Important: Another alternate way to identity orphaned objects is to run the rados -p <pool> ls | grep BUCKET_ID command.

Prerequisites

  • A running IBM Storage Ceph cluster.

  • A running Ceph Object Gateway.

Procedure

  1. Generate a list of objects that hold data within a bucket.

    Syntax

    radosgw-admin bucket radoslist --bucket BUCKET_NAME

    Example

    [root@host01 ~]# radosgw-admin bucket radoslist --bucket mybucket
    Note: If the BUCKET_NAME is omitted, then all objects in all buckets are displayed.
  2. Check the version of rgw-orphan-list.

    Example

    [root@host01 ~]# head /usr/bin/rgw-orphan-list

    The version should be 2023-01-11 or newer.

  3. Create a directory where you need to generate the list of orphans.

    Example

     [root@host01 ~]# mkdir orphans
  4. Navigate to the directory created earlier.

    Example

     [root@host01 ~]# cd orphans
  5. From the pool list, select the pool in which you want to find orphans.
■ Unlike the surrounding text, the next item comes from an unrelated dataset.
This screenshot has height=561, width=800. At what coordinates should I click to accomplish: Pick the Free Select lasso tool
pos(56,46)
This script might run for a long time depending on the objects in the cluster.

    Example

     [root@host01 orphans]# rgw-orphan-list

    Example

     Available pools:
         .rgw.root
         default.rgw.control
         default.rgw.meta
         default.rgw.log
         default.rgw.buckets.index
         default.rgw.buckets.data
         rbd
         default.rgw.buckets.non-ec
         ma.rgw.control
         ma.rgw.meta
         ma.rgw.log
         ma.rgw.buckets.index
         ma.rgw.buckets.data
         ma.rgw.buckets.non-ec
     Which pool do you want to search for orphans?

    Enter the pool name to search for orphans.
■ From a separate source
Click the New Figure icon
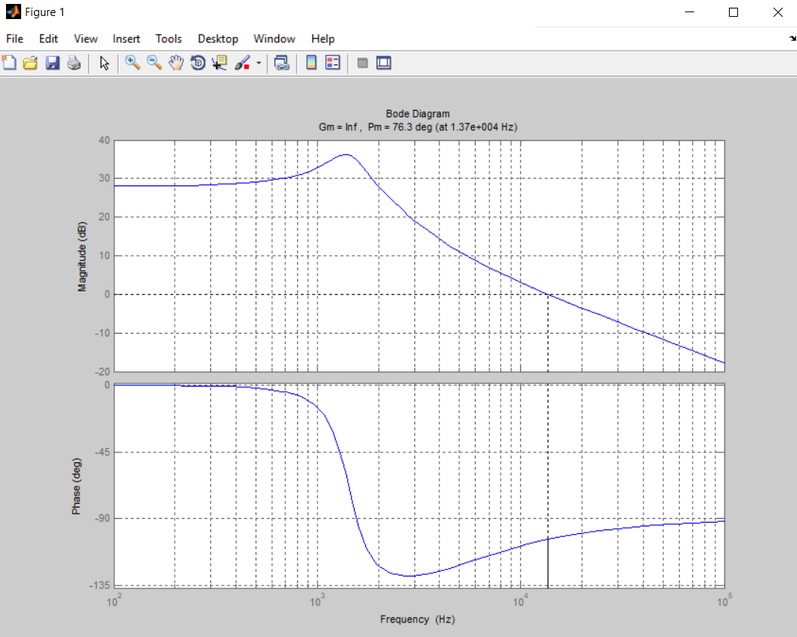Viewport: 797px width, 637px height. coord(9,63)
    Important: A data pool must be specified when using the rgw-orphan-list command, and not a metadata pool.
  6. View the details of the rgw-orphan-list tool usage.

    Syntax

     rgw-orphan-list -h
     rgw-orphan-list POOL_NAME /DIRECTORY

    Example

     [root@host01 orphans]# rgw-orphan-list default.rgw.buckets.data /orphans
    
     2023-09-12 08:41:14 ceph-host01 Computing delta...
     2023-09-12 08:41:14 ceph-host01 Computing results...
     10 potential orphans found out of a possible 2412 (0%).         <<<<<<< orphans detected
     The results can be found in './orphan-list-20230912124113.out'.
         Intermediate files are './rados-20230912124113.intermediate' and './radosgw-admin-20230912124113.intermediate'.
     ***
     *** WARNING: This is EXPERIMENTAL code and the results should be used
     ***          only with CAUTION!
     ***
     Done at 2023-09-12 08:41:14.
  7. Run the ls -l command to verify the files ending with error should be zero length indicating the script ran without any issues.

    Example

     [root@host01 orphans]# ls -l
    
     -rw-r--r--. 1 root root    770 Sep 12 03:59 orphan-list-20230912075939.out
     -rw-r--r--. 1 root root      0 Sep 12 03:59 rados-20230912075939.error 
     -rw-r--r--. 1 root root 248508 Sep 12 03:59 rados-20230912075939.intermediate
     -rw-r--r--. 1 root root      0 Sep 12 03:59 rados-20230912075939.issues
     -rw-r--r--. 1 root root      0 Sep 12 03:59 radosgw-admin-20230912075939.error
     -rw-r--r--. 1 root root 247738 Sep 12 03:59 radosgw-admin-20230912075939.intermediate
  8. Review the orphan objects listed.

    Example

     [root@host01 orphans]# cat ./orphan-list-20230912124113.out
    
     a9c042bc-be24-412c-9052-dda6b2f01f55.16749.1_key1.cherylf.433-bucky-4865-0.0
     a9c042bc-be24-412c-9052-dda6b2f01f55.16749.1_key1.cherylf.433-bucky-4865-0.1
     a9c042bc-be24-412c-9052-dda6b2f01f55.16749.1_key1.cherylf.433-bucky-4865-0.2
     a9c042bc-be24-412c-9052-dda6b2f01f55.16749.1_key1.cherylf.433-bucky-4865-0.3
     a9c042bc-be24-412c-9052-dda6b2f01f55.16749.1_key1.cherylf.433-bucky-4865-0.4
     a9c042bc-be24-412c-9052-dda6b2f01f55.16749.1_key1.cherylf.433-bucky-4865-0.5
     a9c042bc-be24-412c-9052-dda6b2f01f55.16749.1_key1.cherylf.433-bucky-4865-0.6
     a9c042bc-be24-412c-9052-dda6b2f01f55.16749.1_key1.cherylf.433-bucky-4865-0.7
     a9c042bc-be24-412c-9052-dda6b2f01f55.16749.1_key1.cherylf.433-bucky-4865-0.8
     a9c042bc-be24-412c-9052-dda6b2f01f55.16749.1_key1.cherylf.433-bucky-4865-0.9
  9. Remove orphan objects:

    Syntax

     rados -p POOL_NAME rm OBJECT_NAME

    Example

     [root@host01 orphans]# rados -p default.rgw.buckets.data rm myobject
    Warning: Verify you are removing the correct objects. Running the rados rm command removes data from the storage cluster.